Key Highlights

  • Justin Sun filed suit against World Liberty Financial in California federal court on April 21.

  • Sun claims WLFI embedded an undisclosed blacklist function in its token smart contract and later used it to freeze his position.

  • His frozen position spans 595 million unlocked and 2.4 billion locked WLFI tokens, worth over $100 million at the time of the freeze.


The public dispute between Justin Sun and World Liberty Financial has moved into federal court. Sun filed a lawsuit on April 21 in California alleging that the Trump family-backed crypto project defrauded him out of his investment and used hidden smart contract controls to coerce him into minting its stablecoin. WLFI said it had no comment on the complaint.


The central technical allegation centres on a contract modification WLFI made in August 2025. According to Sun's filing, the project quietly added a blacklisting function to the WLFI token smart contract without disclosing it to investors or putting it to a governance vote. Control of the function sits with an anonymous 3-of-5 multisig wallet and a separate guardian wallet, giving WLFI the unilateral ability to freeze, restrict, or confiscate any holder's tokens. Sun's complaint states: "What was never disclosed, to me or to any investor, is that World Liberty embedded a backdoor blacklisting function in the smart contract used to deploy WLFI tokens."


The freeze came in September 2025, shortly after WLFI tokens were listed and Sun transferred approximately $9 million worth of tokens. WLFI subsequently pressured Sun to mint $200 million of USD1 on the Tron blockchain, threatened to report him to law enforcement, and, according to the complaint, threatened to burn his holdings outright. Sun says he invested an initial $30 million in late 2024, ultimately building a position worth around $75 million, partly on the strength of the Trump family association.

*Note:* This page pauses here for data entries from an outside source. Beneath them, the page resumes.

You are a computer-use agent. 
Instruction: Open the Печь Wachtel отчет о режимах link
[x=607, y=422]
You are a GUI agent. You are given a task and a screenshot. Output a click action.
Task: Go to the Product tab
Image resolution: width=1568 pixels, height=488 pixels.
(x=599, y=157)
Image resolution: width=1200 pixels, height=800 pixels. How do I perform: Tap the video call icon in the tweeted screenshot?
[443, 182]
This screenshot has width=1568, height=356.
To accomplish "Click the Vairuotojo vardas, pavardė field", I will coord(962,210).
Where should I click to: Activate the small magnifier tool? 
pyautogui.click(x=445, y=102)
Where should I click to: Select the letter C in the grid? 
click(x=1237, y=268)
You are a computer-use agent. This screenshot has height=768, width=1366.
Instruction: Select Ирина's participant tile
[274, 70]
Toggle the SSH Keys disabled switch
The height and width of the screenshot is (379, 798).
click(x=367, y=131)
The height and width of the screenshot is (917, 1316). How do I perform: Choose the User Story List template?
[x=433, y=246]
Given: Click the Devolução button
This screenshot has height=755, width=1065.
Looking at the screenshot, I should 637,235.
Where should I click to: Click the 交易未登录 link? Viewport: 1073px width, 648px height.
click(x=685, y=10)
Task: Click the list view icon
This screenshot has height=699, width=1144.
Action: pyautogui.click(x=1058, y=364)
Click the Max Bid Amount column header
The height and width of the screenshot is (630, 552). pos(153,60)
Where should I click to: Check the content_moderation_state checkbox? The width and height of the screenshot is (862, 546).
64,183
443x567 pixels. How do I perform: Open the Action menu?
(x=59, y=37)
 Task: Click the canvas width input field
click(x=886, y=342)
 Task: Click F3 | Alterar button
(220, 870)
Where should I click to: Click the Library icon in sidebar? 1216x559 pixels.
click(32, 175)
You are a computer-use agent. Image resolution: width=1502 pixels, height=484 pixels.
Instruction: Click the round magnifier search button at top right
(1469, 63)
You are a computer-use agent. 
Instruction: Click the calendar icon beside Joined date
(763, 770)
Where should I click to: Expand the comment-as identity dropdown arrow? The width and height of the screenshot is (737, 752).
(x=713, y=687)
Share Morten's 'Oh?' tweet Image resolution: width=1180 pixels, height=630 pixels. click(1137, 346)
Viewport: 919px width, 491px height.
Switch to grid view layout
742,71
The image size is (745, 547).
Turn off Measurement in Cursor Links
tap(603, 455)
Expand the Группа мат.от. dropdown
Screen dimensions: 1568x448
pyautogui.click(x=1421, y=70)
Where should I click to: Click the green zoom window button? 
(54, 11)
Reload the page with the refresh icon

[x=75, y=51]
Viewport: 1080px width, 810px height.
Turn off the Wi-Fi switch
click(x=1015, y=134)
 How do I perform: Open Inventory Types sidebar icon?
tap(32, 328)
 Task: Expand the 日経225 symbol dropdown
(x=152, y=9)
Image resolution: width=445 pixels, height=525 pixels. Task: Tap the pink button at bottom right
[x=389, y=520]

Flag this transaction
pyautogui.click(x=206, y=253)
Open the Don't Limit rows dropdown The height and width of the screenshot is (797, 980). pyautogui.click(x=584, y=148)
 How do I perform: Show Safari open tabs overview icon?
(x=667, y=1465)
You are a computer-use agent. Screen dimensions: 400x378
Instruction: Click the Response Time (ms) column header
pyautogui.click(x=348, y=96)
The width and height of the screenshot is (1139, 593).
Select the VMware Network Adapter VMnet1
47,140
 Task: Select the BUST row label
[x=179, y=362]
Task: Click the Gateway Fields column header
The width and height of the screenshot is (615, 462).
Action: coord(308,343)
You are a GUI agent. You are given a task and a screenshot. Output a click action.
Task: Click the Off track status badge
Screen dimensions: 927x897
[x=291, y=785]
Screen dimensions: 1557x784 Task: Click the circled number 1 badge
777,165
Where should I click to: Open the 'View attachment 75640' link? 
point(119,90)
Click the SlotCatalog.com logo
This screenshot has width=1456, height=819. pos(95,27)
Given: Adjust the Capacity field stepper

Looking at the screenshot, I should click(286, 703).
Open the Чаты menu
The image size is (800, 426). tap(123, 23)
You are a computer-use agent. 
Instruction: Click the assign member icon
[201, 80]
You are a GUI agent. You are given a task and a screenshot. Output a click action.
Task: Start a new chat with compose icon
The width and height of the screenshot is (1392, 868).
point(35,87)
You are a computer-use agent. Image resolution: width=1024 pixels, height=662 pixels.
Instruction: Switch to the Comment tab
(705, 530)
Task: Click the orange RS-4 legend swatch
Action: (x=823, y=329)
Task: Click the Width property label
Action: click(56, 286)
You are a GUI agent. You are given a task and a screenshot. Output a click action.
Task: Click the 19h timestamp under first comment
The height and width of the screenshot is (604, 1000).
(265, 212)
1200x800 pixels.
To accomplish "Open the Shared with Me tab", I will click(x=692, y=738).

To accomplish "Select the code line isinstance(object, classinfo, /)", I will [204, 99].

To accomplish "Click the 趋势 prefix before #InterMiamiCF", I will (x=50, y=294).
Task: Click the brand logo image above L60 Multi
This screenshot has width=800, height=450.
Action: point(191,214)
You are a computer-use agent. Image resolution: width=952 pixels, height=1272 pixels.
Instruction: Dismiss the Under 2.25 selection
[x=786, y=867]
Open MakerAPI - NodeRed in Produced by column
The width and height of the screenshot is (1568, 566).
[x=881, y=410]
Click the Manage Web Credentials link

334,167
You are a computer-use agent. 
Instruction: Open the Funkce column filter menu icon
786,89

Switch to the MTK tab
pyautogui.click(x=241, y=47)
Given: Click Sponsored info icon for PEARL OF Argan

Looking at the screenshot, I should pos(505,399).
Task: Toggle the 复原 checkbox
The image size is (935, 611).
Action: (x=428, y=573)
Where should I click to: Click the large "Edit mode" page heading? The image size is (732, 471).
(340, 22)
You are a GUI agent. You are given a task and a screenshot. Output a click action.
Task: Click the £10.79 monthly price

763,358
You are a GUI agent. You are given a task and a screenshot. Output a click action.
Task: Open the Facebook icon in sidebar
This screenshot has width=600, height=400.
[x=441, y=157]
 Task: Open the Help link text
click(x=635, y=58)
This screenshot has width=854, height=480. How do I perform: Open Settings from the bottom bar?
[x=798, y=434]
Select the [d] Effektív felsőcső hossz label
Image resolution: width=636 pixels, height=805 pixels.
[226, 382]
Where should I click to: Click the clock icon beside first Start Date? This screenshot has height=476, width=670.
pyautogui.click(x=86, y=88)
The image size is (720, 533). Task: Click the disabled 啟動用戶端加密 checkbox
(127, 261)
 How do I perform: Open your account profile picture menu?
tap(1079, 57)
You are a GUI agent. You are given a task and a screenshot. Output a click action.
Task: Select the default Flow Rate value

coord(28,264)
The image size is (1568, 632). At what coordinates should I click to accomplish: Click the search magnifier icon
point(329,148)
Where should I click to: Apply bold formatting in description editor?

The dispute escalated in April. WLFI deposited 5 billion WLFI tokens into the Dolomite lending protocol on April 9 and borrowed $75 million against them. Bloomberg reported a broader investor revolt at WLFI on April 12. Sun publicly called a WLFI governance proposal published April 15 an "absurd governance scam" before filing his complaint six days later. He is seeking a court order to unfreeze his tokens, monetary damages, and injunctive relief barring WLFI from seizing or destroying his position. In his filing, Sun was careful to distance the legal action from Trump personally, writing that he "still strongly supports President Trump and the administration's pro-crypto stance."